Quien jamás ha estado en una situación de poder–“humildito”– podría comportarse en forma muy distinta, si lo tiene.
¡Cuántos hay que no aguantan ni una sola, para que pierdan el barniz!
¿Qué mala reputación podría tener aquel, que a nada se ha atrevido? ¿Cómo saber si se resistiría a la tentación de los viajes, las traidas y los tragos, si jamás fue tentado? Aquel que nunca estuvo en situaciones de poder ¿cómo habría de comportarse, si lo tiene?

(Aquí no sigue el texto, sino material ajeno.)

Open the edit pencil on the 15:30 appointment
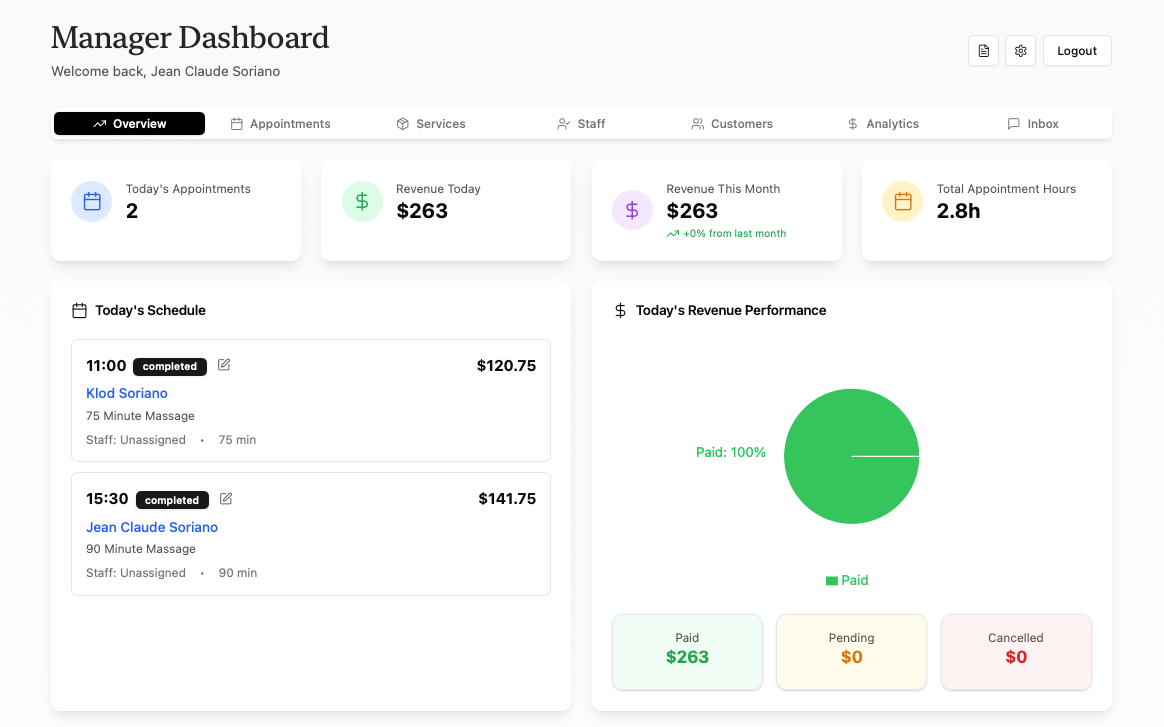 pyautogui.click(x=225, y=498)
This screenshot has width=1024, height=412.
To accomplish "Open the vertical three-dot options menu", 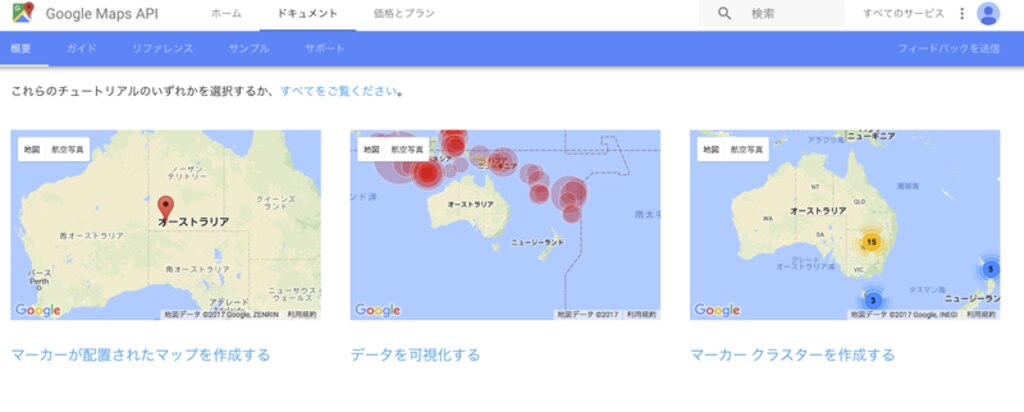I will tap(962, 14).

En el poder –así es el poder de peligroso– se encuentra peludo al calvo. Altos se ven los sapos. Delgados los obesos.
Educadísimo el patán y simpático el gracejo y, lo peor de todo ¿saben una cosa? quien lo tiene, se lo cree. Tal es el poder –querámoslo o no, amigo lector– ¿sería usted capaz de resistirlo?
Para conocer de la honorabilidad de aquellos que son tan sólo conocidos en sus casas habría que irrumpir en la intimidad de sus hogares. Más que necesario ¿no le parece?
Aquel que haya tenido que vérselas en situaciones adversas y que se haya sostenido honorable en todas ellas –ese– es honorable. Quien que no ha sido expuesto jamás a prueba alguna, podría serlo –o no– pero ¿cómo saberlo?
Bien dice el refrán popular, dime de qué presumes, y te diré lo que te falta. Buena llamada de atención para que nos pongamos en guardia ¿no le parece? y que aprendamos a escuchar con desconfianza, a quienes de esta cacarean, incluidos los postulantes y varios de los inveterados maniobreros.
¡Ah, los impolutos! ¡Vaya que nos han cuajado de “impolutos” funcionarios las “impolutas” comisiones y el “impoluto” monitoreo social que en nada se equivoca.
¿Cuántos puntos, decían, que le dieron? ¿El máximo punteo? ¿Más allá del bien y del mal, decían? ¡Las columnas en blanco, victoriosas! ¿Sarcástico? Un poco, pero ¿saben una cosa? ¡A las pruebas me remito!